The idea of shorting the markets these days reminds me of the iconic scene in A Christmas Story where Flick is triple-dog-dared into touching his tongue to a frozen flagpole. It sticks of course.
And, while not quite as painfuul as shooting your eye out with a Red Ryder carbine action two-hundred shot range model air rifle, it reinforced the notion that adages exist for a reason: to protect us from disaster.
Be careful what you ask for. Look before you leap. Beware the ides of March. They all pale in comparison to “don’t fight the tape.” It’s an old expression that originates from the days of the ticker tape. Put simply, it means you shouldn’t fight the prevailing trend.
These days, we might rephrase it “don’t fight the Fed.” Sure, Neel Kashkari insists it’s not the Fed’s job to protect investors against losses.

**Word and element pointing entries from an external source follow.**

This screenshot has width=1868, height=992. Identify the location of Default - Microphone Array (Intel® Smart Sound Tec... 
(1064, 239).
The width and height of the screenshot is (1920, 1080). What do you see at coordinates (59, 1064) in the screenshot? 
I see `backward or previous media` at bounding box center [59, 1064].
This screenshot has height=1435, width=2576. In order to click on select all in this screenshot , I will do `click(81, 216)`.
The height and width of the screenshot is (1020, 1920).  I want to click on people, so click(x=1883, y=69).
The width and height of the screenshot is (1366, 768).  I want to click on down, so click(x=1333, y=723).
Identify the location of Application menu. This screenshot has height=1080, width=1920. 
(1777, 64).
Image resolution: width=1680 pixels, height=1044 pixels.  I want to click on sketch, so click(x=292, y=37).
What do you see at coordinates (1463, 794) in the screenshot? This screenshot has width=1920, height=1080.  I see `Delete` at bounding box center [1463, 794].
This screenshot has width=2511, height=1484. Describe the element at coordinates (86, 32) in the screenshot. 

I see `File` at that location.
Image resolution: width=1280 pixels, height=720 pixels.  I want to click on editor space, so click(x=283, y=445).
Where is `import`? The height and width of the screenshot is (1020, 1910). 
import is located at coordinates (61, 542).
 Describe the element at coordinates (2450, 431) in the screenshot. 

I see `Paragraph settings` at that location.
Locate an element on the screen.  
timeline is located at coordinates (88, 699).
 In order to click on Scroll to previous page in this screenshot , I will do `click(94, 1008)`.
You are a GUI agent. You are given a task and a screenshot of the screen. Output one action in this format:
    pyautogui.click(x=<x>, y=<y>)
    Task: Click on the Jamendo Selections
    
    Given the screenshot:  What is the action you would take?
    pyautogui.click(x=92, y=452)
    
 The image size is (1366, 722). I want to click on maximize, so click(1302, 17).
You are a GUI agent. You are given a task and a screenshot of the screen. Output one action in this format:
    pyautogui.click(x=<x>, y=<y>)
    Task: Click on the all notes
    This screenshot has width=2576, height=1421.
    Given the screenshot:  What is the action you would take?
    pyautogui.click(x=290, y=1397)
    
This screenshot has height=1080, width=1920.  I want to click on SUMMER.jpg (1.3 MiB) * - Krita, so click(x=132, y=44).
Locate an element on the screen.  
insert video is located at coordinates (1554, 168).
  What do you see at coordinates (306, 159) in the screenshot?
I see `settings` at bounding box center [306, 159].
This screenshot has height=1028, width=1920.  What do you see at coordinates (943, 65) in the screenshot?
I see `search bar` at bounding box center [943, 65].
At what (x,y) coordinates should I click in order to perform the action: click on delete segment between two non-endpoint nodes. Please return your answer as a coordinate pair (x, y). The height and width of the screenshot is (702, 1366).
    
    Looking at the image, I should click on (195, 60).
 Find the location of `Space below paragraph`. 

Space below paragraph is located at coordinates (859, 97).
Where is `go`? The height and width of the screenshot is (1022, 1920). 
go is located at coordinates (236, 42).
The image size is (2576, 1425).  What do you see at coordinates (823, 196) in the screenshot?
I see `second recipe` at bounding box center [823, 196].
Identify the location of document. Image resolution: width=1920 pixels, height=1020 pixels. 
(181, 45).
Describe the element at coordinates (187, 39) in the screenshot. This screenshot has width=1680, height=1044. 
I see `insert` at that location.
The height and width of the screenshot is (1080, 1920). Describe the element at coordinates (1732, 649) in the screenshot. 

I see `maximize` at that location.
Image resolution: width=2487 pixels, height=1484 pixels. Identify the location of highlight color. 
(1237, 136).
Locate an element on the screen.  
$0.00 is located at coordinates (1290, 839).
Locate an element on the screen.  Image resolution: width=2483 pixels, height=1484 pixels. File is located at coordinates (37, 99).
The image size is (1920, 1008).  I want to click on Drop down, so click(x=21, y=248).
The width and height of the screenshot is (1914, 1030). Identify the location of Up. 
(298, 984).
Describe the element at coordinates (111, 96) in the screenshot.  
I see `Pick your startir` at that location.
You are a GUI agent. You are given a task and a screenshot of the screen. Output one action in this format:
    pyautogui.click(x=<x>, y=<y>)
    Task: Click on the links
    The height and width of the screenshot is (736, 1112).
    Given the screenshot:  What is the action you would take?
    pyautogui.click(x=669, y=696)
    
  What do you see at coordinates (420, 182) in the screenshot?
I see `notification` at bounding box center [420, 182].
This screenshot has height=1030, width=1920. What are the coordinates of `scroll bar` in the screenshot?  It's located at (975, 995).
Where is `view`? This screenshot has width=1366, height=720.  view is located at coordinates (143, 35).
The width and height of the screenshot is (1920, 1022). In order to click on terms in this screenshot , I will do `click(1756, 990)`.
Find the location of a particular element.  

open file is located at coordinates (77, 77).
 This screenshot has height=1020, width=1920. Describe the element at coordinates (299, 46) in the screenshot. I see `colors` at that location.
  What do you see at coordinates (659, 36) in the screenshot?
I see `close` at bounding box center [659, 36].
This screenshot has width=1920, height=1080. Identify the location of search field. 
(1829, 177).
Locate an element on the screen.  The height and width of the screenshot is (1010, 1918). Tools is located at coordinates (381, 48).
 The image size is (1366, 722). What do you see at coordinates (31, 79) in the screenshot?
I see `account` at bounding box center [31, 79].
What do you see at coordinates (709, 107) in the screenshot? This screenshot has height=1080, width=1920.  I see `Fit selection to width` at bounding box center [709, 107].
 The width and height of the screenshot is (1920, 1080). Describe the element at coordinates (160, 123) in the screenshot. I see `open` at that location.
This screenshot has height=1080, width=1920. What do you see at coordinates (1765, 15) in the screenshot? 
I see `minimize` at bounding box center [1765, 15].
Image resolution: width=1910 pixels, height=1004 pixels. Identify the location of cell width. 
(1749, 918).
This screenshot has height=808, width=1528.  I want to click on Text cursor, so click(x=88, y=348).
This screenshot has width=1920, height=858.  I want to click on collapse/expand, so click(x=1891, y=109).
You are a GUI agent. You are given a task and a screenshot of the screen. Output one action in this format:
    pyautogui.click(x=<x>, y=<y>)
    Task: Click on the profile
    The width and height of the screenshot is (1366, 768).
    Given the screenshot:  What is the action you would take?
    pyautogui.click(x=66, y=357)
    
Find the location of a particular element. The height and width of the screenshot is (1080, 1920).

Yet, given that maintaining extremely accommodative monetary policy does exactly that, it’s a rather disingenuous claim.
One of the easiest ways to witness this protection in action is to watch VIX and its influence on the algos that guide the markets these days. VIX is once again on a precipice — off over 36% from its recent highs and clinging to the bottom of a channel that could easily break down if need be. But, let’s not overlook the fact that two of the spectacular plunges over the past six weeks have been followed by even more spectacular spikes. Could a third be right around the corner? Or, is taking a long position in VIX inviting disaster?